Both sides lose in culture war name games
There’s lots to laugh at in the Pentagon’s political correctness run amok. If the Enola Gay — the B-29 Superfortress that carried the bomb that destroyed Hiroshima in 1945 — is suspect, can these people really be serious?
If the previous administration had flagged the bomb, which was code-named Little Boy, as being inappropriately gendered, or its counterpart, Fat Man, as potential body shaming, it wouldn’t have been any more ridiculous.
We can give the military the benefit of the doubt that images of the historic plane, like photos of the Tuskagee Airmen or the Women’s Airforce Service Pilots corps, were inadvertently caught in a diversity, equity and inclusion (DEI) keyword dragnet and will be preserved. But we can also be quite sure that the era of the thought police is still very much with us.
Consider the letter the U.S. attorney’s office for the District of Columbia sent to Georgetown Law School notifying the dean that “no applicant for our fellows program, our summer internship, or employment in our office who is a student or affiliated with a law school or university that continues to teach and utilize DEI will be considered.”

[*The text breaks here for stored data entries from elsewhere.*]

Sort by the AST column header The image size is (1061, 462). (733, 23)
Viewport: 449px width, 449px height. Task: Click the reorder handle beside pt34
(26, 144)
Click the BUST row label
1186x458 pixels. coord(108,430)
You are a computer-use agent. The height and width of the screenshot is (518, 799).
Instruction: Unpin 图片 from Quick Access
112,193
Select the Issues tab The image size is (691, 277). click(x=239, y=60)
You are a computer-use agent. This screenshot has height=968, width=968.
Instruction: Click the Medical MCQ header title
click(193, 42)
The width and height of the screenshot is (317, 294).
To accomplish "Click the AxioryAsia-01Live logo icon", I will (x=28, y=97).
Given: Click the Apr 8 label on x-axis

A threat letter from a government law enforcement agency telling a school to change its ideological viewpoint or its students and graduates will be punished tells us that these may not be serious ideas, but their proponents are serious about implementing them. (And any Republicans who’d point out that Georgetown is a recipient of federal grant money should consider what their reaction would be if a Democratic administration warned a Catholic university about anti-abortion teaching in its curriculum.)
Indeed, what Republicans are doing now is different directionally but not methodologically from what Democrats were doing before. Get a load of what a right-wing group got out of a public information lawsuit against the Environmental Protection Agency (EPA). It’s a hellscape of pronoun policies and genderless bathroom initiatives with enhanced “education” programs for employees who resisted.
If you’re opposed to, or even just skeptical of left-wing speech policing, you probably feel some satisfaction at seeing the MAGA scythe cut through the federal diversity bureaucracy. A culture in which EPA field workers who complained about unisex locker rooms or where office drones who failed to use “Mx.” instead of “Ms.” got dragged in for reeducation looks like a ripe target for housecleaning.
And, of course, that recent discovery of the cultural kommissariat at the Biden EPA is just a drop in a river of similar efforts from the two previous Democratic administrations. By the end of the Obama administration, the outgoing president himself was cautioning his fellow progressives about the dangers of enforcing “political correctness.”
What happened in the time between Obama’s warning in exit interview and today’s right-skewed thought policing could fill 10 columns, but the crux of that period was in the spring and summer of five years ago.
After George Floyd’s murder on May 25, 2020, by Minneapolis police officer Derek Chauvin, protests and then riots quickly spread from that city across the country. That was the summer when the statues were toppled, a Seattle neighborhood declared itself an “autonomous zone” and mainstream Democrats gave serious thought to the idea of defunding police departments.
But the crossroads of that cultural moment was right here in Washington, D.C., at the intersection of I and 16th Street Northwest. That was the spot, just across Lafayette Park from the White House, that became the rallying point for the Black Lives Matter protests in the nation’s capital. That was where peaceful demonstrations by day turned into violence and looting at night. It was the place for curfews and tear gas, hurled bricks and arson. It was also where President Donald Trump strode across the park to St. John’s Episcopal Church to hold a Bible aloft for what would be the defining photo-op of his first term.
After the violence ended and police cleared the space, D.C. Mayor Muriel Bowser needed a way to keep the peace. Members of her own city council and activists were furious. Bowser needed to get federal police forces out of the streets, end the curfew, and try to get the city back on something like a normal footing. Her decision was to rebrand the crackdown.
Just four days after Trump had brandished the Bible, Bowser sent city crews down to the intersection to paint the words “BLACK LIVES MATTER” in yellow letters 35 feet tall on I Street and renamed the two-block stretch Black Lives Matter Plaza. The next year, Bowser had the blocks turned into a “permanent art installation” that celebrated a message she had laid out so “that Donald Trump couldn’t avoid it” when he was still in the White House. She even bragged that she had the plaza lit at night so Trump “dreams about” it.
Now, Trump is back in the White House and he will soon enough not have to have his dreams disturbed. One day after a House Republican threatened to cut off funding for the district if the message was not covered up and the blocks renamed “Liberty Plaza,” Bowser announced that the street mural was going away. It may not have been the funding threat so much as the overall move among GOPers these days to end the home rule that the district has enjoyed (and sometimes not enjoyed) since 1973.
Whatever the reasons, Bowser is definitely pandering in a different direction from the one she was five years ago. This is no doubt very satisfying to the Republicans Bowser was trolling back then. Making her bend the knee no doubt feels good. But just as painting a street didn’t make any material difference to the lives of the residents of a city that has known more than its share of troubles, painting it over will make one side of the culture war feel smug and the other side resentful — and eager for revenge when political fortunes are reversed.